** Opening DATA LISTING block **

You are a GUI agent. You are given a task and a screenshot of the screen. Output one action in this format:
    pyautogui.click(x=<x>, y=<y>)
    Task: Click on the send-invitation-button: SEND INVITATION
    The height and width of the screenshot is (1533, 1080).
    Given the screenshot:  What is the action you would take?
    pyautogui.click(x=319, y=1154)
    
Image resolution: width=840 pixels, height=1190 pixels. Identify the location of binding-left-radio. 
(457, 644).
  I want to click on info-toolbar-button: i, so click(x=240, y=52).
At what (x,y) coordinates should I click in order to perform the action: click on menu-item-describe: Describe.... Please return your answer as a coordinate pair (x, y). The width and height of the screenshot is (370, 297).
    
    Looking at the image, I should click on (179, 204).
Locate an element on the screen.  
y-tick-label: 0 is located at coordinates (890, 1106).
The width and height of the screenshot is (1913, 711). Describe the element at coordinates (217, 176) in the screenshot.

** Closing DATA LISTING block **

## [ACTIVITY]
Extract every line of the rows above and reproduce each one word for word, without any changes.

## [FINISHED TASK]
You are a GUI agent. You are given a task and a screenshot of the screen. Output one action in this format:
    pyautogui.click(x=<x>, y=<y>)
    Task: Click on the send-invitation-button: SEND INVITATION
    The height and width of the screenshot is (1533, 1080).
    Given the screenshot:  What is the action you would take?
    pyautogui.click(x=319, y=1154)
    
Image resolution: width=840 pixels, height=1190 pixels. Identify the location of binding-left-radio. 
(457, 644).
  I want to click on info-toolbar-button: i, so click(x=240, y=52).
At what (x,y) coordinates should I click in order to perform the action: click on menu-item-describe: Describe.... Please return your answer as a coordinate pair (x, y). The width and height of the screenshot is (370, 297).
    
    Looking at the image, I should click on (179, 204).
Locate an element on the screen.  
y-tick-label: 0 is located at coordinates (890, 1106).
The width and height of the screenshot is (1913, 711). Describe the element at coordinates (217, 176) in the screenshot.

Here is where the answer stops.